Exercise description:
Locate each line in the material below that contains the word "breadcrumb", treating uppercase and lowercase as different, and copy those lines out in full.

Entries supplied:
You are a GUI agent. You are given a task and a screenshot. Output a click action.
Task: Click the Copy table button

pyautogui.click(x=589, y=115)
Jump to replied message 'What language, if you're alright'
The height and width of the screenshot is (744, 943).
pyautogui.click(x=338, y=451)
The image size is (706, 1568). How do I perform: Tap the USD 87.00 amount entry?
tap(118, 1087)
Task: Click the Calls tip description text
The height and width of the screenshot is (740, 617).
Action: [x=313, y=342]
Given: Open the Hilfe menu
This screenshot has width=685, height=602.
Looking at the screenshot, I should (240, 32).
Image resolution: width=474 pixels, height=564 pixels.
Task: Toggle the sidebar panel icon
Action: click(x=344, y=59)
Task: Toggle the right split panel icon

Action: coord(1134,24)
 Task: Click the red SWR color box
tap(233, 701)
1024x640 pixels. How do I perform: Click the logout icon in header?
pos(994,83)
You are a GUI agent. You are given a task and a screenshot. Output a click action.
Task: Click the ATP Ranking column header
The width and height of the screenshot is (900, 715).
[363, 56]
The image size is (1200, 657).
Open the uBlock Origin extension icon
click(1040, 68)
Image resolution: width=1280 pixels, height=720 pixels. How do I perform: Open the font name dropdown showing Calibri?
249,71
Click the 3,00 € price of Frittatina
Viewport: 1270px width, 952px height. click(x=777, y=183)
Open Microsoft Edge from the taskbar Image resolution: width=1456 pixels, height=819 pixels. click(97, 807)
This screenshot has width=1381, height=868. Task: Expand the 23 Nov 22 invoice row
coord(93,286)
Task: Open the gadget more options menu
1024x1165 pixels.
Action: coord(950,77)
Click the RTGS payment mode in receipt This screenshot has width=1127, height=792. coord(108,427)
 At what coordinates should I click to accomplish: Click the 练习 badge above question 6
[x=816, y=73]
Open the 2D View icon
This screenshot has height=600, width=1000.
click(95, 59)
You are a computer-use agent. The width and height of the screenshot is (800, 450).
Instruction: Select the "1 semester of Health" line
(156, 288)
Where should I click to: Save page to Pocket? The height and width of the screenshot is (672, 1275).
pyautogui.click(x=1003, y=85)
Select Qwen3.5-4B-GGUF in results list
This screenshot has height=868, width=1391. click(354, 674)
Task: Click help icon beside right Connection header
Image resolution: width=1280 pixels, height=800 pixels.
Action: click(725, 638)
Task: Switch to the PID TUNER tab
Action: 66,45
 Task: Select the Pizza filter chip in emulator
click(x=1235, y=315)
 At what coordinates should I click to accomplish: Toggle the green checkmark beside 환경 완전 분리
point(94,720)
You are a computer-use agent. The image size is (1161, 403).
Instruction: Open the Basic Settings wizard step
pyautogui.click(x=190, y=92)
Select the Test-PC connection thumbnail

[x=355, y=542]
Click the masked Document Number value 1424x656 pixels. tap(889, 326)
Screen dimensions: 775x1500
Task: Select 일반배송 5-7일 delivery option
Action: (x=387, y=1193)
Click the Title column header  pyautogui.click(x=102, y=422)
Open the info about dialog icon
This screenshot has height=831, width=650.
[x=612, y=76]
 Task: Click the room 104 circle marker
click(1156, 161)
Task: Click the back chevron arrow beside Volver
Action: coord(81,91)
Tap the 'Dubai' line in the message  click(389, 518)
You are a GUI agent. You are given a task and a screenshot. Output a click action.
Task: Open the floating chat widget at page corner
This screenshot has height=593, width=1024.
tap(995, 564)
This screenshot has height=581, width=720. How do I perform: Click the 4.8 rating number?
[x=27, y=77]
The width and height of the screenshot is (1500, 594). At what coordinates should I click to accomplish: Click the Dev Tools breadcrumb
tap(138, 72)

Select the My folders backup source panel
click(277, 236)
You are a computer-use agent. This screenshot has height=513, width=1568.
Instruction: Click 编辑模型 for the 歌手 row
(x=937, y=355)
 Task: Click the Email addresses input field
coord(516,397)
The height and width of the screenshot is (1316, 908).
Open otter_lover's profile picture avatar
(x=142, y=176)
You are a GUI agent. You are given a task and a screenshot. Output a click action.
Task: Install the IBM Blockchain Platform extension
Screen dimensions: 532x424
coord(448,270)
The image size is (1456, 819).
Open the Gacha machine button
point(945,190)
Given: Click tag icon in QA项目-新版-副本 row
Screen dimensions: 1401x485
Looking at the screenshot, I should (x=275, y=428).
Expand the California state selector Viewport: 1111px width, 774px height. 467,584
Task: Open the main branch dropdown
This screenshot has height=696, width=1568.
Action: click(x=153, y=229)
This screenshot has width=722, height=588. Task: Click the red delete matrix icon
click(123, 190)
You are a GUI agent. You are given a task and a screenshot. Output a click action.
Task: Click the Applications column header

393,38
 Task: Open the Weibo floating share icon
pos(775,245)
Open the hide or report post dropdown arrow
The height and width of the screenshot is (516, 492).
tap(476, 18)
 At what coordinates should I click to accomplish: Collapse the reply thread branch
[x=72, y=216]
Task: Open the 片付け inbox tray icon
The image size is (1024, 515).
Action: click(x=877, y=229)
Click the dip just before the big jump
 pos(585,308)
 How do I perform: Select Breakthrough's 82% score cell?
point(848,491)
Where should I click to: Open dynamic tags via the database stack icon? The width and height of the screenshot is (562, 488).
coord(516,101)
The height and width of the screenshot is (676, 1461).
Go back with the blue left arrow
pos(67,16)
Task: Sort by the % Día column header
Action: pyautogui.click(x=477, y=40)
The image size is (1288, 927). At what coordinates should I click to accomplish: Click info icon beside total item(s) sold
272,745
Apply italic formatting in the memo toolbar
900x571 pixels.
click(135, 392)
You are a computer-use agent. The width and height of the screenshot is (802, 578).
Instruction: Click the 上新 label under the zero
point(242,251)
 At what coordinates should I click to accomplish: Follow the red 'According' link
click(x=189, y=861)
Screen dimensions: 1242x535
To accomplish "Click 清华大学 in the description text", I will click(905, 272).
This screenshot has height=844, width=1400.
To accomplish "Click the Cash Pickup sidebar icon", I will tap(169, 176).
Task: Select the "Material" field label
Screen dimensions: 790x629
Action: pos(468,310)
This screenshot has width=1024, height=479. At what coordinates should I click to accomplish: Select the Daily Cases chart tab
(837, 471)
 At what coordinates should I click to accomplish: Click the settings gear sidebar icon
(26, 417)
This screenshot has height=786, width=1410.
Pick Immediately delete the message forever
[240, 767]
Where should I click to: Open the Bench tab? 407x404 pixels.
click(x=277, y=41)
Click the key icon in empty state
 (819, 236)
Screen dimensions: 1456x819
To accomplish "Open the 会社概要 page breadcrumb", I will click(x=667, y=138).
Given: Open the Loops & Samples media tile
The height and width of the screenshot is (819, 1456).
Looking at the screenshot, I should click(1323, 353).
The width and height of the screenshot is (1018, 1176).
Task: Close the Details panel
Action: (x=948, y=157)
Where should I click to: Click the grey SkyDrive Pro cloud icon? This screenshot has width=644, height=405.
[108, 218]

Answer to this problem:
The width and height of the screenshot is (1500, 594). At what coordinates should I click to accomplish: Click the Dev Tools breadcrumb
To accomplish "Open the 会社概要 page breadcrumb", I will click(x=667, y=138).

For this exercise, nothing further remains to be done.